- [Task statement]:
An exact, complete copy of the entries is what is needed.

(Saved data entries)
◆ ◆ ◆ ◆ ◆

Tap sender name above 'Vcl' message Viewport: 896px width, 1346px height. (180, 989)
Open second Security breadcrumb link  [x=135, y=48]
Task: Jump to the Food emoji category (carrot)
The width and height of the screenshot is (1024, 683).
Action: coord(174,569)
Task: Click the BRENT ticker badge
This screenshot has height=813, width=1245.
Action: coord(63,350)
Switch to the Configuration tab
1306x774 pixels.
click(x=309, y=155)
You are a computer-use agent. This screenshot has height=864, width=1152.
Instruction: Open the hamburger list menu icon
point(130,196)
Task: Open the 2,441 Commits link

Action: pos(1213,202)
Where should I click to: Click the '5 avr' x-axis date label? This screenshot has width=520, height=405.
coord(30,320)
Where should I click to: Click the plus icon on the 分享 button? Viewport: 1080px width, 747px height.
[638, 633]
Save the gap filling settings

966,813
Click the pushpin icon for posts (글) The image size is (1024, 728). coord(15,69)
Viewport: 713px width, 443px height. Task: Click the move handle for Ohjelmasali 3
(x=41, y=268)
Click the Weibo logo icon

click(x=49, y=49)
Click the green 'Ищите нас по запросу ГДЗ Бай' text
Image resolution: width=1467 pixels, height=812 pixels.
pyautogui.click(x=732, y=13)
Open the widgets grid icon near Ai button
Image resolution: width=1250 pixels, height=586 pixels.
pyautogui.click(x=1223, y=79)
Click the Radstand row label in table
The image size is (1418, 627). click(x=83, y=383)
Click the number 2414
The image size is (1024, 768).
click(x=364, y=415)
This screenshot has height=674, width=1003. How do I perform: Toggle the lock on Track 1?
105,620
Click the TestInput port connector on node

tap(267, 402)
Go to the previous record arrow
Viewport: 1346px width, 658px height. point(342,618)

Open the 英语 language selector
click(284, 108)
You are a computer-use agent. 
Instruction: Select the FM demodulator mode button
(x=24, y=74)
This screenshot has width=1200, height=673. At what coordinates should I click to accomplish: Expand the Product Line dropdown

◆ ◆ ◆ ◆ ◆

- [Your response]:
Tap sender name above 'Vcl' message Viewport: 896px width, 1346px height. (180, 989)
Open second Security breadcrumb link  [x=135, y=48]
Task: Jump to the Food emoji category (carrot)
The width and height of the screenshot is (1024, 683).
Action: coord(174,569)
Task: Click the BRENT ticker badge
This screenshot has height=813, width=1245.
Action: coord(63,350)
Switch to the Configuration tab
1306x774 pixels.
click(x=309, y=155)
You are a computer-use agent. This screenshot has height=864, width=1152.
Instruction: Open the hamburger list menu icon
point(130,196)
Task: Open the 2,441 Commits link

Action: pos(1213,202)
Where should I click to: Click the '5 avr' x-axis date label? This screenshot has width=520, height=405.
coord(30,320)
Where should I click to: Click the plus icon on the 分享 button? Viewport: 1080px width, 747px height.
[638, 633]
Save the gap filling settings

966,813
Click the pushpin icon for posts (글) The image size is (1024, 728). coord(15,69)
Viewport: 713px width, 443px height. Task: Click the move handle for Ohjelmasali 3
(x=41, y=268)
Click the Weibo logo icon

click(x=49, y=49)
Click the green 'Ищите нас по запросу ГДЗ Бай' text
Image resolution: width=1467 pixels, height=812 pixels.
pyautogui.click(x=732, y=13)
Open the widgets grid icon near Ai button
Image resolution: width=1250 pixels, height=586 pixels.
pyautogui.click(x=1223, y=79)
Click the Radstand row label in table
The image size is (1418, 627). click(x=83, y=383)
Click the number 2414
The image size is (1024, 768).
click(x=364, y=415)
This screenshot has height=674, width=1003. How do I perform: Toggle the lock on Track 1?
105,620
Click the TestInput port connector on node

tap(267, 402)
Go to the previous record arrow
Viewport: 1346px width, 658px height. point(342,618)

Open the 英语 language selector
click(284, 108)
You are a computer-use agent. 
Instruction: Select the FM demodulator mode button
(x=24, y=74)
This screenshot has width=1200, height=673. At what coordinates should I click to accomplish: Expand the Product Line dropdown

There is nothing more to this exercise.